PROVIDED DATA
---+---

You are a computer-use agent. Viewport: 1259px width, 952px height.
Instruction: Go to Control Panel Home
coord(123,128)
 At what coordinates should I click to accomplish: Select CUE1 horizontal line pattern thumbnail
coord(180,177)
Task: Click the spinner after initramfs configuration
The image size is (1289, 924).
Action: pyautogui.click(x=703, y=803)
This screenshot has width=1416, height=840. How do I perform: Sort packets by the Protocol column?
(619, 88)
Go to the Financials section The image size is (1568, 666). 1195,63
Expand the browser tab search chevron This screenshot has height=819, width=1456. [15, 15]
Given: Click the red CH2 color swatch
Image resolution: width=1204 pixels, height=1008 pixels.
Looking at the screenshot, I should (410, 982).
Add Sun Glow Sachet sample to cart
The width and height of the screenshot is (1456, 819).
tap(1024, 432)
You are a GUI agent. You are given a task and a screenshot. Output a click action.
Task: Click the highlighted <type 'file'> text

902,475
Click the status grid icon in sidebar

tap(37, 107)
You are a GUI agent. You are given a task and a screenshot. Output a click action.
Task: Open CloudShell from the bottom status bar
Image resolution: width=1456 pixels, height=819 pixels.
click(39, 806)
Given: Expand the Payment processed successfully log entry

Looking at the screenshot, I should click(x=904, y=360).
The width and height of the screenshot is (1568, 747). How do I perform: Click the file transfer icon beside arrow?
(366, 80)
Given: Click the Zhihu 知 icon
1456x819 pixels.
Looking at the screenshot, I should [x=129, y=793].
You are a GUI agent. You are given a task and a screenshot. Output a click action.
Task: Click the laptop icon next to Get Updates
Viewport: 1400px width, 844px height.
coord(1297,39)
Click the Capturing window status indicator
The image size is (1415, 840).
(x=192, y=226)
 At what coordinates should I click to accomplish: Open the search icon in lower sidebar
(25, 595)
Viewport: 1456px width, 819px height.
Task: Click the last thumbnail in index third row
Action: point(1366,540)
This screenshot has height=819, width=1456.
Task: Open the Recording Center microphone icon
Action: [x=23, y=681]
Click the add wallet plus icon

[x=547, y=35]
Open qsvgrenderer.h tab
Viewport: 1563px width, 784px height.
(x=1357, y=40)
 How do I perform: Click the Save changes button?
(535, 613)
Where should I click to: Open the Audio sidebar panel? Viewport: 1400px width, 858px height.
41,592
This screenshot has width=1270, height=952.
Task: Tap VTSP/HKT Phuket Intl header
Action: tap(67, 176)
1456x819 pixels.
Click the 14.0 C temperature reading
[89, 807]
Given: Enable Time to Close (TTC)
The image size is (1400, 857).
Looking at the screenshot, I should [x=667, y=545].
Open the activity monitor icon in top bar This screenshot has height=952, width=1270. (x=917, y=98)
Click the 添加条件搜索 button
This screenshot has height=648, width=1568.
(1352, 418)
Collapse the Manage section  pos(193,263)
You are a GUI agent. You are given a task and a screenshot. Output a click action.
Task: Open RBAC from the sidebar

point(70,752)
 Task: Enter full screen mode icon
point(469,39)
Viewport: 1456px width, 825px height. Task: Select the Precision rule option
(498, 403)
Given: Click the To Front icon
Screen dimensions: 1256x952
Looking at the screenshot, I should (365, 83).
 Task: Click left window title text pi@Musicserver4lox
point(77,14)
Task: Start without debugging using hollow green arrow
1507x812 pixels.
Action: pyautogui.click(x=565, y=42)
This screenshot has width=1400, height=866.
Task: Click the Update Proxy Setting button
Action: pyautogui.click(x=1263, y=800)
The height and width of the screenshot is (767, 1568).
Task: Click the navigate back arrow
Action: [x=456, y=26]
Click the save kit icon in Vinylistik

---+---

Would you output the full listing exactly as given?

ANSWER AREA
You are a computer-use agent. Viewport: 1259px width, 952px height.
Instruction: Go to Control Panel Home
coord(123,128)
 At what coordinates should I click to accomplish: Select CUE1 horizontal line pattern thumbnail
coord(180,177)
Task: Click the spinner after initramfs configuration
The image size is (1289, 924).
Action: pyautogui.click(x=703, y=803)
This screenshot has width=1416, height=840. How do I perform: Sort packets by the Protocol column?
(619, 88)
Go to the Financials section The image size is (1568, 666). 1195,63
Expand the browser tab search chevron This screenshot has height=819, width=1456. [15, 15]
Given: Click the red CH2 color swatch
Image resolution: width=1204 pixels, height=1008 pixels.
Looking at the screenshot, I should (410, 982).
Add Sun Glow Sachet sample to cart
The width and height of the screenshot is (1456, 819).
tap(1024, 432)
You are a GUI agent. You are given a task and a screenshot. Output a click action.
Task: Click the highlighted <type 'file'> text

902,475
Click the status grid icon in sidebar

tap(37, 107)
You are a GUI agent. You are given a task and a screenshot. Output a click action.
Task: Open CloudShell from the bottom status bar
Image resolution: width=1456 pixels, height=819 pixels.
click(39, 806)
Given: Expand the Payment processed successfully log entry

Looking at the screenshot, I should click(x=904, y=360).
The width and height of the screenshot is (1568, 747). How do I perform: Click the file transfer icon beside arrow?
(366, 80)
Given: Click the Zhihu 知 icon
1456x819 pixels.
Looking at the screenshot, I should [x=129, y=793].
You are a GUI agent. You are given a task and a screenshot. Output a click action.
Task: Click the laptop icon next to Get Updates
Viewport: 1400px width, 844px height.
coord(1297,39)
Click the Capturing window status indicator
The image size is (1415, 840).
(x=192, y=226)
 At what coordinates should I click to accomplish: Open the search icon in lower sidebar
(25, 595)
Viewport: 1456px width, 819px height.
Task: Click the last thumbnail in index third row
Action: point(1366,540)
This screenshot has height=819, width=1456.
Task: Open the Recording Center microphone icon
Action: [x=23, y=681]
Click the add wallet plus icon

[x=547, y=35]
Open qsvgrenderer.h tab
Viewport: 1563px width, 784px height.
(x=1357, y=40)
 How do I perform: Click the Save changes button?
(535, 613)
Where should I click to: Open the Audio sidebar panel? Viewport: 1400px width, 858px height.
41,592
This screenshot has width=1270, height=952.
Task: Tap VTSP/HKT Phuket Intl header
Action: tap(67, 176)
1456x819 pixels.
Click the 14.0 C temperature reading
[89, 807]
Given: Enable Time to Close (TTC)
The image size is (1400, 857).
Looking at the screenshot, I should [x=667, y=545].
Open the activity monitor icon in top bar This screenshot has height=952, width=1270. (x=917, y=98)
Click the 添加条件搜索 button
This screenshot has height=648, width=1568.
(1352, 418)
Collapse the Manage section  pos(193,263)
You are a GUI agent. You are given a task and a screenshot. Output a click action.
Task: Open RBAC from the sidebar

point(70,752)
 Task: Enter full screen mode icon
point(469,39)
Viewport: 1456px width, 825px height. Task: Select the Precision rule option
(498, 403)
Given: Click the To Front icon
Screen dimensions: 1256x952
Looking at the screenshot, I should (365, 83).
 Task: Click left window title text pi@Musicserver4lox
point(77,14)
Task: Start without debugging using hollow green arrow
1507x812 pixels.
Action: pyautogui.click(x=565, y=42)
This screenshot has width=1400, height=866.
Task: Click the Update Proxy Setting button
Action: pyautogui.click(x=1263, y=800)
The height and width of the screenshot is (767, 1568).
Task: Click the navigate back arrow
Action: [x=456, y=26]
Click the save kit icon in Vinylistik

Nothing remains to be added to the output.